Canada December Retail Sales Up 2.5%, Beating Market Expectations

  • Canada's retail sales grew by a robust 2.5% on a monthly basis in December, beating analysts' expectations, as a sales tax holiday bumped up spending on food and beverages. People also bought cars and vehicle parts, data showed last Friday.
  • Retail sales are considered an early indicator of GDP growth and contribute almost 40.0% to total consumer spending, which was primarily responsible for keeping Canada's economy growing in the third quarter. Economists said the government's sales tax break, which kicked off in mid-December and ended February 15, also boosted revenues.
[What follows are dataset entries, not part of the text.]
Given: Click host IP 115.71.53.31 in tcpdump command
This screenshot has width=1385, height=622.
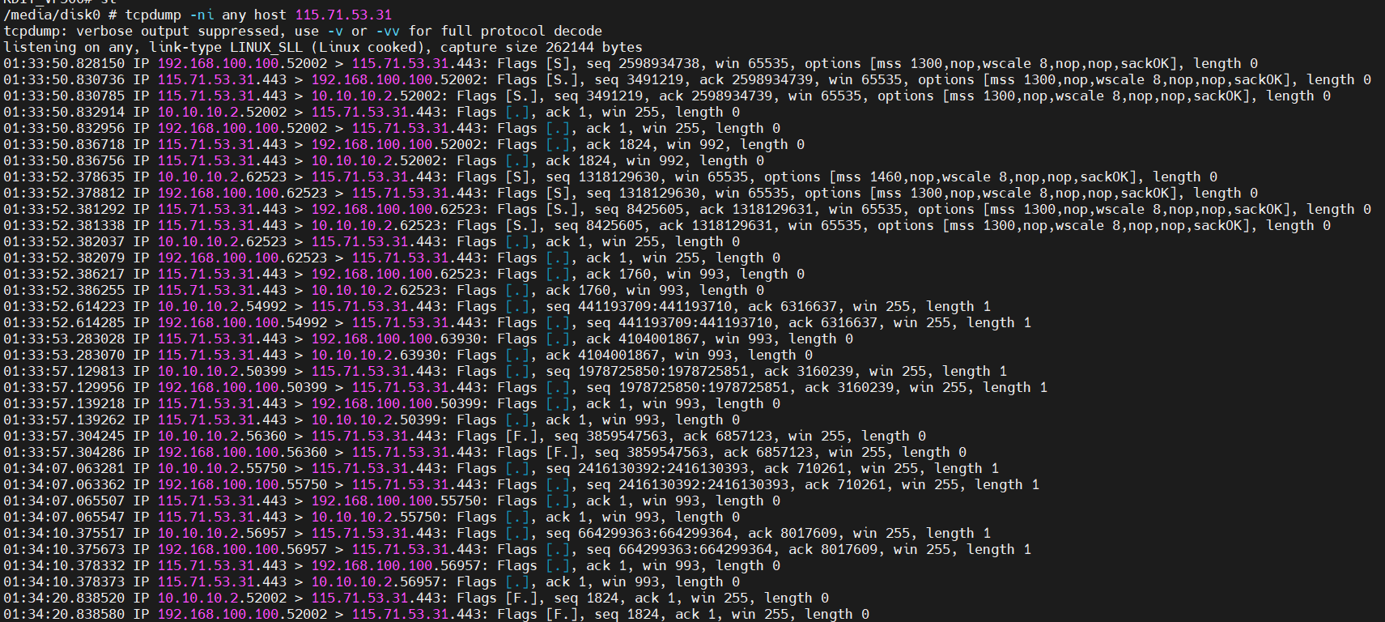Looking at the screenshot, I should pos(343,15).
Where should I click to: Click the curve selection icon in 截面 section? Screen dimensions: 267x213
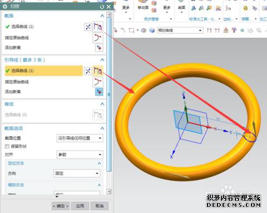click(x=98, y=27)
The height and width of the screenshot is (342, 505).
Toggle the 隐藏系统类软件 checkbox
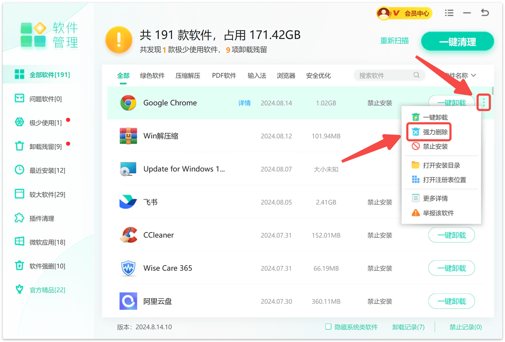pyautogui.click(x=328, y=327)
  • Analysts polled by Reuters had forecast retail sales would rise by 1.6% on a month-on-month basis and by 1.8% excluding automotive and parts sales. Retail sales jumped by 2.5% even after sales of automotive parts and at dealerships were excluded, Statistics Canada said.
  • "Even if the momentum of retail sales fades into the new year, these figures add to the argument for the Bank of Canada to pause at next month's meeting," Shelly Kaushik, senior economist at BMO Capital Markets, wrote in a note.
  • Currency swap markets now see a more than 68.0% chance of no rate cut on March 12, although economists have said expectations for the trajectory of interest rates could change if U.S. President Donald Trump slaps a 25% tariff on Canadian imports in March.